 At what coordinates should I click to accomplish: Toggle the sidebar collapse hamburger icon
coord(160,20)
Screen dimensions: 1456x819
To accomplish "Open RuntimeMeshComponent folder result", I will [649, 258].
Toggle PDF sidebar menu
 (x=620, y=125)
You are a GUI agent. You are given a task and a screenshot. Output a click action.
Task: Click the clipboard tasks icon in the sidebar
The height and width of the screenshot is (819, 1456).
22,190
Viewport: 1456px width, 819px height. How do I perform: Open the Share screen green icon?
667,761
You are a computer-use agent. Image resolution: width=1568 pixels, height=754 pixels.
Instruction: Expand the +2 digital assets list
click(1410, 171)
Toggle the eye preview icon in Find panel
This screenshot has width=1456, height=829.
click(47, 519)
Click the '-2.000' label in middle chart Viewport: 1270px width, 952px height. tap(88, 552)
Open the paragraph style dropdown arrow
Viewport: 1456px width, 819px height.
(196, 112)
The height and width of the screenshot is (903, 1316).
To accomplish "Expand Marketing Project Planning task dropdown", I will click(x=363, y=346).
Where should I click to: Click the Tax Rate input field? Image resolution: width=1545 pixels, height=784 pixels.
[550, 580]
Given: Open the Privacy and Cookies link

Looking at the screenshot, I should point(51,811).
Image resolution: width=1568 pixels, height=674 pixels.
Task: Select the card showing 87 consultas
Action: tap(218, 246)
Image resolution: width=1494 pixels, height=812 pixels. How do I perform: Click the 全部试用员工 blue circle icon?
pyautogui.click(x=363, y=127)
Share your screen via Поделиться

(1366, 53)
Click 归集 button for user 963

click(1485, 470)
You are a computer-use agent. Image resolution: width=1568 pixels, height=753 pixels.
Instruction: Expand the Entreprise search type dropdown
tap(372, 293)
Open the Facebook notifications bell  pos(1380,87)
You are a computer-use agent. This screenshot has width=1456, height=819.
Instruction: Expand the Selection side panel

Your assignment
All of the records above need to be copied exactly.

Solution
 At what coordinates should I click to accomplish: Toggle the sidebar collapse hamburger icon
coord(160,20)
Screen dimensions: 1456x819
To accomplish "Open RuntimeMeshComponent folder result", I will [649, 258].
Toggle PDF sidebar menu
 (x=620, y=125)
You are a GUI agent. You are given a task and a screenshot. Output a click action.
Task: Click the clipboard tasks icon in the sidebar
The height and width of the screenshot is (819, 1456).
22,190
Viewport: 1456px width, 819px height. How do I perform: Open the Share screen green icon?
667,761
You are a computer-use agent. Image resolution: width=1568 pixels, height=754 pixels.
Instruction: Expand the +2 digital assets list
click(1410, 171)
Toggle the eye preview icon in Find panel
This screenshot has width=1456, height=829.
click(47, 519)
Click the '-2.000' label in middle chart Viewport: 1270px width, 952px height. tap(88, 552)
Open the paragraph style dropdown arrow
Viewport: 1456px width, 819px height.
(196, 112)
The height and width of the screenshot is (903, 1316).
To accomplish "Expand Marketing Project Planning task dropdown", I will click(x=363, y=346).
Where should I click to: Click the Tax Rate input field? Image resolution: width=1545 pixels, height=784 pixels.
[550, 580]
Given: Open the Privacy and Cookies link

Looking at the screenshot, I should point(51,811).
Image resolution: width=1568 pixels, height=674 pixels.
Task: Select the card showing 87 consultas
Action: tap(218, 246)
Image resolution: width=1494 pixels, height=812 pixels. How do I perform: Click the 全部试用员工 blue circle icon?
pyautogui.click(x=363, y=127)
Share your screen via Поделиться

(1366, 53)
Click 归集 button for user 963

click(1485, 470)
You are a computer-use agent. Image resolution: width=1568 pixels, height=753 pixels.
Instruction: Expand the Entreprise search type dropdown
tap(372, 293)
Open the Facebook notifications bell  pos(1380,87)
You are a computer-use agent. This screenshot has width=1456, height=819.
Instruction: Expand the Selection side panel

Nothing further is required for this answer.